Als Marjan (Name geändert) letztes Jahr im August zum ersten Mal in die Beratungsstelle kam, war sie völlig verzweifelt. Sie war krank, isoliert, hatte keine Arbeit und kein Aufenthaltsrecht. Nun sitzt sie wieder hier, im Beratungszimmer der Migrantinnen- und Flüchtlingsfrauenberatungsstelle AGISRA. "Jetzt habe ich eine ruhige Seele", sagt Marjan. Sie hofft, demnächst ein Aufenthaltsrecht zu bekommen.

Seit Marjan vor elf Jahren nach Deutschland kam, fürchtet sie die Ausweisung. Im Iran hat sie keine Angehörigen mehr, außerdem hat sie sich gegen die iranische Regierung engagiert, als sie nach Deutschland kam. Hier ist sie nur geduldet, darf nicht arbeiten oder unangemeldet reisen. Ähnlich geht es vielen der über 400 Frauen, die jährlich in die Beratungsstelle in Köln-Nippes kommen.

Migrantinnen beraten Migrantinnen

In einem alten Schulgebäude hat AGISRA (Arbeitsgemeinschaft gegen internationale sexuelle und rassistische Ausbeutung) mehrere Beratungszimmer mit gemütlichen Sofas und Sesseln eingerichtet. Sieben Mitarbeiterinnen - selbst Migrantinnen - beraten die Klientinnen in elf Sprachen. "Wir haben Verständnis für die Migrantinnen, weil wir dasselbe erlebt haben", sagt Beraterin Jae Soon Joo-Schauen, die als Arbeitsmigrantin aus Korea kam. Als AGISRA 1983 in Frankfurt am Main gegründet wurde, richtete sich das Angebot vor allem an Opfer von Menschenhandel. Das 1993 in Köln gegründete Büro kümmert sich auch um Frauen, die unter häuslicher Gewalt leiden. Oder um Mädchen, die eine Zwangsheirat fürchten. Und eben auch um von Abschiebung bedrohte Frauen - wie Marjan. Migrantinnen erhalten hier nicht nur Rat, sondern auch therapeutische Hilfe. Angst, Depression, Isolation - das sind einige der psychischen Schwierigkeiten, unter denen die Frauen leiden.

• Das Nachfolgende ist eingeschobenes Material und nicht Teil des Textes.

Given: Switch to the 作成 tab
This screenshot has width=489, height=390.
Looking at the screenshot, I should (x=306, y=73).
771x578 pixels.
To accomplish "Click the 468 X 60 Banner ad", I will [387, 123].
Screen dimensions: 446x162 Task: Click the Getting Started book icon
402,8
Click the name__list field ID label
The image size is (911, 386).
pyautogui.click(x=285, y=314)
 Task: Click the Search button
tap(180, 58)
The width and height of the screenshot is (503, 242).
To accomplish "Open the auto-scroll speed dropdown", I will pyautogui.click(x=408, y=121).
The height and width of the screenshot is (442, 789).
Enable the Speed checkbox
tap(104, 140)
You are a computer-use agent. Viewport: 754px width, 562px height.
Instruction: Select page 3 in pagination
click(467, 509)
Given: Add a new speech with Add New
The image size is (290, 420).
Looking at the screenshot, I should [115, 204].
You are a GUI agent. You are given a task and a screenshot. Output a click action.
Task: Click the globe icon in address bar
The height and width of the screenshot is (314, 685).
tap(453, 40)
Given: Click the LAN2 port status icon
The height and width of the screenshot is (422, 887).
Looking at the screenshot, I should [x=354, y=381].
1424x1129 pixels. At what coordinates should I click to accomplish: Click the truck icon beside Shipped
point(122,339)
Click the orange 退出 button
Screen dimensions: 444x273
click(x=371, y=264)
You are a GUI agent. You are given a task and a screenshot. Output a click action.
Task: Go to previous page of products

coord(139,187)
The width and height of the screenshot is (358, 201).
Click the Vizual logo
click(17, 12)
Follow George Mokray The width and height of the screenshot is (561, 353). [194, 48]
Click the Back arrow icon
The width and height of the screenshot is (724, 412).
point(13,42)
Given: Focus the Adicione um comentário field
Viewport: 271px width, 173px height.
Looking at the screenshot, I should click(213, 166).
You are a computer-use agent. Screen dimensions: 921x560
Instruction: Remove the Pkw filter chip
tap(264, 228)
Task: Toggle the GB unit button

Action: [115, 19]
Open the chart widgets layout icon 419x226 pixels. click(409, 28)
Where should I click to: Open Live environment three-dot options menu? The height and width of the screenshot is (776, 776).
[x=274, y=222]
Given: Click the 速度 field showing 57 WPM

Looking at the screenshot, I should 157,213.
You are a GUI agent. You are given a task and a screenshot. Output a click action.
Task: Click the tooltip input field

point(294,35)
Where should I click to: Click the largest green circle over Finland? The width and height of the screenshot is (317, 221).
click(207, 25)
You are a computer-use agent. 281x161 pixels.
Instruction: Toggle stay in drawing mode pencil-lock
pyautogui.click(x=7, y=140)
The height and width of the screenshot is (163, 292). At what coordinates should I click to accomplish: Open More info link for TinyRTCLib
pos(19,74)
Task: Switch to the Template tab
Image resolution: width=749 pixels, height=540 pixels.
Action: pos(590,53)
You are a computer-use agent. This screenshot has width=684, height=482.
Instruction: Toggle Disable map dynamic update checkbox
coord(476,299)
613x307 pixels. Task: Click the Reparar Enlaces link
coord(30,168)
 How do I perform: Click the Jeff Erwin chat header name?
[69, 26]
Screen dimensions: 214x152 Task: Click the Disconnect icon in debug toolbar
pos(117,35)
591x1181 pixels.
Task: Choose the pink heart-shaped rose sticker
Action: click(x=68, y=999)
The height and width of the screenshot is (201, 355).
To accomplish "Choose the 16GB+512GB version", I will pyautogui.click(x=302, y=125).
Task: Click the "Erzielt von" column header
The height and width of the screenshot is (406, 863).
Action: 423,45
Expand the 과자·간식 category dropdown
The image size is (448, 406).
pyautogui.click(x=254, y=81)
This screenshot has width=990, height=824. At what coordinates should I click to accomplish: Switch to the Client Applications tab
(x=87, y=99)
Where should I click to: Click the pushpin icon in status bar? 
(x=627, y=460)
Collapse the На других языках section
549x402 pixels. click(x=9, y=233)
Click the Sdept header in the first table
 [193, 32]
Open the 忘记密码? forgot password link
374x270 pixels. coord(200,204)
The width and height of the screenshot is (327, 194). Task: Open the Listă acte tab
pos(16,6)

Auch Marjan hatte Depressionen, die Situation im Asylantenheim machte die sensible Frau krank. Eigentlich wollte sie in Deutschland das Fachabitur nachmachen; ihr iranischer Abschluss wurde in Deutschland nicht anerkannt. Aber sie brach die Ausbildung ab - "ich konnte mich nicht konzentrieren. Ich bin Tag und Nacht nur noch im Zimmer geblieben und habe über die Vergangenheit nachgedacht." Dann empfahl ihr eine Freundin die Beratungsstelle. Jede Woche sprach sie mit den Beraterinnen Jae Soon Joo-Schauen und Behshida Najafi. Schließlich schöpfte sie wieder Hoffnung.

Unterstützung bei Behördengängen

"Die Frauen haben viel zu bewältigen", sagt die Therapeutin Joo-Schauen. "Die Isolation ist für viele ein großes Problem." Viele Frauen haben auch Angst vor den Behörden. "Ich habe immer geweint, wenn ich zum Ausländeramt musste. Ich habe geträumt, ich muss zurück nach Iran und werde umgebracht", erinnert sich Marjan.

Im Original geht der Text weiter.